● EXERCISE BRIEF
Repeat each entry below without omitting a single word.

● DATA FOR ANALYSIS
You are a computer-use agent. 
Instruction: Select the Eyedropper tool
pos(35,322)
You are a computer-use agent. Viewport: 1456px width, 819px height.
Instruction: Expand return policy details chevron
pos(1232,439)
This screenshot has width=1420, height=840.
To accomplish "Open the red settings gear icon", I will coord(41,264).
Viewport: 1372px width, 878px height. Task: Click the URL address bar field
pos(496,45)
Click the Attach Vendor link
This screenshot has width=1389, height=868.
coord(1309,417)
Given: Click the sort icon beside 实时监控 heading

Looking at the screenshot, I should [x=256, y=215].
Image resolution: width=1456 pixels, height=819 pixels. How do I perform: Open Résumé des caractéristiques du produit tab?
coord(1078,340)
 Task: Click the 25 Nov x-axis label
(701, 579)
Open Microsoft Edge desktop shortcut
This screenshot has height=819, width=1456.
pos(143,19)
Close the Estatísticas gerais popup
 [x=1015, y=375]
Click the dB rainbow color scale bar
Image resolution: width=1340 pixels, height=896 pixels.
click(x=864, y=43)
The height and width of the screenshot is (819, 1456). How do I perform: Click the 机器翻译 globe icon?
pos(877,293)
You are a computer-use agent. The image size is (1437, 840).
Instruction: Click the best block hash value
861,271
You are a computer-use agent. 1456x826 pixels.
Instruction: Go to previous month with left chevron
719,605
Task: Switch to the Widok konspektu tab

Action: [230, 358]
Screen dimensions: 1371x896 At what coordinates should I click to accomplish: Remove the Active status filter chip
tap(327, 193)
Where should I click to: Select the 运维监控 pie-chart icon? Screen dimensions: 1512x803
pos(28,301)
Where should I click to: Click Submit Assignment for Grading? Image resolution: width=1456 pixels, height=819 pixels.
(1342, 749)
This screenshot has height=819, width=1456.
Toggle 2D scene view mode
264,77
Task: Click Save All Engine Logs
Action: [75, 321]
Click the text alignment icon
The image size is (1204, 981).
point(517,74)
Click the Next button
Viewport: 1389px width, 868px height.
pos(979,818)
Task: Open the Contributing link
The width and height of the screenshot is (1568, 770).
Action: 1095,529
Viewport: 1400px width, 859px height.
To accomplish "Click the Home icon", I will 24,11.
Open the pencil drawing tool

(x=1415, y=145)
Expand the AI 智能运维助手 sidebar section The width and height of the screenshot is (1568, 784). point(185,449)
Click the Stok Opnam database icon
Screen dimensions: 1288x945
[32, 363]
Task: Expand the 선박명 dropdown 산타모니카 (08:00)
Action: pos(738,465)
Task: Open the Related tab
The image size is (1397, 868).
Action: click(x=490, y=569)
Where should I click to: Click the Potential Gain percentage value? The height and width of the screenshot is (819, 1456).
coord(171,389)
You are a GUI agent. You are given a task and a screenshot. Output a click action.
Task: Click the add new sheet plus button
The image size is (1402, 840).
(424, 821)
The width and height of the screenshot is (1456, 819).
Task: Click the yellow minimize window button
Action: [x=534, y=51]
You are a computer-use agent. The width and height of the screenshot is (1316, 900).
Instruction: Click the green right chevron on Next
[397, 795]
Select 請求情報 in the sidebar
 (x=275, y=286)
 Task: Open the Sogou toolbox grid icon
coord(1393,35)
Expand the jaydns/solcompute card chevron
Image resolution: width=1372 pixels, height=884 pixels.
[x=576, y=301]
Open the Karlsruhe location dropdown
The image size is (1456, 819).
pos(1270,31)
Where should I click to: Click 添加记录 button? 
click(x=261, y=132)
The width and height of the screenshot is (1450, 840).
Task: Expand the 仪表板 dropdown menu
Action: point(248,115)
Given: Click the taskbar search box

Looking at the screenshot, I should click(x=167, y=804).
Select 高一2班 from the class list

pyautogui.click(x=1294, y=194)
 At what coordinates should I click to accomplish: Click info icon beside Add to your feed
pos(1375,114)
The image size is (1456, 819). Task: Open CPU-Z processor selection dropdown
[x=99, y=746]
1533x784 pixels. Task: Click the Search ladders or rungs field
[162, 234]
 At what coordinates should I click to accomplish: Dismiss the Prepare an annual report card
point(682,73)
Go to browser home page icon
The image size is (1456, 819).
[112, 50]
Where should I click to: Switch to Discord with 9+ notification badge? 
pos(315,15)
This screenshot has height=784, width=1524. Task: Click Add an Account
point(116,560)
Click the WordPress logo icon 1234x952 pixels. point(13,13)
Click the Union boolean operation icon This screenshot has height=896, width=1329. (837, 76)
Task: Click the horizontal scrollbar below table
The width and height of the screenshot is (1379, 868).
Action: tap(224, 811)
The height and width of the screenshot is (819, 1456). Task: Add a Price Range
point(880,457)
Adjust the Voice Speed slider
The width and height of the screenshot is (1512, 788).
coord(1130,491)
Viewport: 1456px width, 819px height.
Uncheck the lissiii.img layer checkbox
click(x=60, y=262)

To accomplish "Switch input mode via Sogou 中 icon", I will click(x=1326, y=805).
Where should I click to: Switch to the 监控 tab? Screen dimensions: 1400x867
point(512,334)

● EXERCISE RESPONSE
You are a computer-use agent. 
Instruction: Select the Eyedropper tool
pos(35,322)
You are a computer-use agent. Viewport: 1456px width, 819px height.
Instruction: Expand return policy details chevron
pos(1232,439)
This screenshot has width=1420, height=840.
To accomplish "Open the red settings gear icon", I will coord(41,264).
Viewport: 1372px width, 878px height. Task: Click the URL address bar field
pos(496,45)
Click the Attach Vendor link
This screenshot has width=1389, height=868.
coord(1309,417)
Given: Click the sort icon beside 实时监控 heading

Looking at the screenshot, I should [x=256, y=215].
Image resolution: width=1456 pixels, height=819 pixels. How do I perform: Open Résumé des caractéristiques du produit tab?
coord(1078,340)
 Task: Click the 25 Nov x-axis label
(701, 579)
Open Microsoft Edge desktop shortcut
This screenshot has height=819, width=1456.
pos(143,19)
Close the Estatísticas gerais popup
 [x=1015, y=375]
Click the dB rainbow color scale bar
Image resolution: width=1340 pixels, height=896 pixels.
click(x=864, y=43)
The height and width of the screenshot is (819, 1456). How do I perform: Click the 机器翻译 globe icon?
pos(877,293)
You are a computer-use agent. The image size is (1437, 840).
Instruction: Click the best block hash value
861,271
You are a computer-use agent. 1456x826 pixels.
Instruction: Go to previous month with left chevron
719,605
Task: Switch to the Widok konspektu tab

Action: [230, 358]
Screen dimensions: 1371x896 At what coordinates should I click to accomplish: Remove the Active status filter chip
tap(327, 193)
Where should I click to: Select the 运维监控 pie-chart icon? Screen dimensions: 1512x803
pos(28,301)
Where should I click to: Click Submit Assignment for Grading? Image resolution: width=1456 pixels, height=819 pixels.
(1342, 749)
This screenshot has height=819, width=1456.
Toggle 2D scene view mode
264,77
Task: Click Save All Engine Logs
Action: [75, 321]
Click the text alignment icon
The image size is (1204, 981).
point(517,74)
Click the Next button
Viewport: 1389px width, 868px height.
pos(979,818)
Task: Open the Contributing link
The width and height of the screenshot is (1568, 770).
Action: 1095,529
Viewport: 1400px width, 859px height.
To accomplish "Click the Home icon", I will 24,11.
Open the pencil drawing tool

(x=1415, y=145)
Expand the AI 智能运维助手 sidebar section The width and height of the screenshot is (1568, 784). point(185,449)
Click the Stok Opnam database icon
Screen dimensions: 1288x945
[32, 363]
Task: Expand the 선박명 dropdown 산타모니카 (08:00)
Action: pos(738,465)
Task: Open the Related tab
The image size is (1397, 868).
Action: click(x=490, y=569)
Where should I click to: Click the Potential Gain percentage value? The height and width of the screenshot is (819, 1456).
coord(171,389)
You are a GUI agent. You are given a task and a screenshot. Output a click action.
Task: Click the add new sheet plus button
The image size is (1402, 840).
(424, 821)
The width and height of the screenshot is (1456, 819).
Task: Click the yellow minimize window button
Action: [x=534, y=51]
You are a computer-use agent. The width and height of the screenshot is (1316, 900).
Instruction: Click the green right chevron on Next
[397, 795]
Select 請求情報 in the sidebar
 (x=275, y=286)
 Task: Open the Sogou toolbox grid icon
coord(1393,35)
Expand the jaydns/solcompute card chevron
Image resolution: width=1372 pixels, height=884 pixels.
[x=576, y=301]
Open the Karlsruhe location dropdown
The image size is (1456, 819).
pos(1270,31)
Where should I click to: Click 添加记录 button? 
click(x=261, y=132)
The width and height of the screenshot is (1450, 840).
Task: Expand the 仪表板 dropdown menu
Action: point(248,115)
Given: Click the taskbar search box

Looking at the screenshot, I should click(x=167, y=804).
Select 高一2班 from the class list

pyautogui.click(x=1294, y=194)
 At what coordinates should I click to accomplish: Click info icon beside Add to your feed
pos(1375,114)
The image size is (1456, 819). Task: Open CPU-Z processor selection dropdown
[x=99, y=746]
1533x784 pixels. Task: Click the Search ladders or rungs field
[162, 234]
 At what coordinates should I click to accomplish: Dismiss the Prepare an annual report card
point(682,73)
Go to browser home page icon
The image size is (1456, 819).
[112, 50]
Where should I click to: Switch to Discord with 9+ notification badge? 
pos(315,15)
This screenshot has height=784, width=1524. Task: Click Add an Account
point(116,560)
Click the WordPress logo icon 1234x952 pixels. point(13,13)
Click the Union boolean operation icon This screenshot has height=896, width=1329. (837, 76)
Task: Click the horizontal scrollbar below table
The width and height of the screenshot is (1379, 868).
Action: tap(224, 811)
The height and width of the screenshot is (819, 1456). Task: Add a Price Range
point(880,457)
Adjust the Voice Speed slider
The width and height of the screenshot is (1512, 788).
coord(1130,491)
Viewport: 1456px width, 819px height.
Uncheck the lissiii.img layer checkbox
click(x=60, y=262)

To accomplish "Switch input mode via Sogou 中 icon", I will click(x=1326, y=805).
Where should I click to: Switch to the 监控 tab? Screen dimensions: 1400x867
point(512,334)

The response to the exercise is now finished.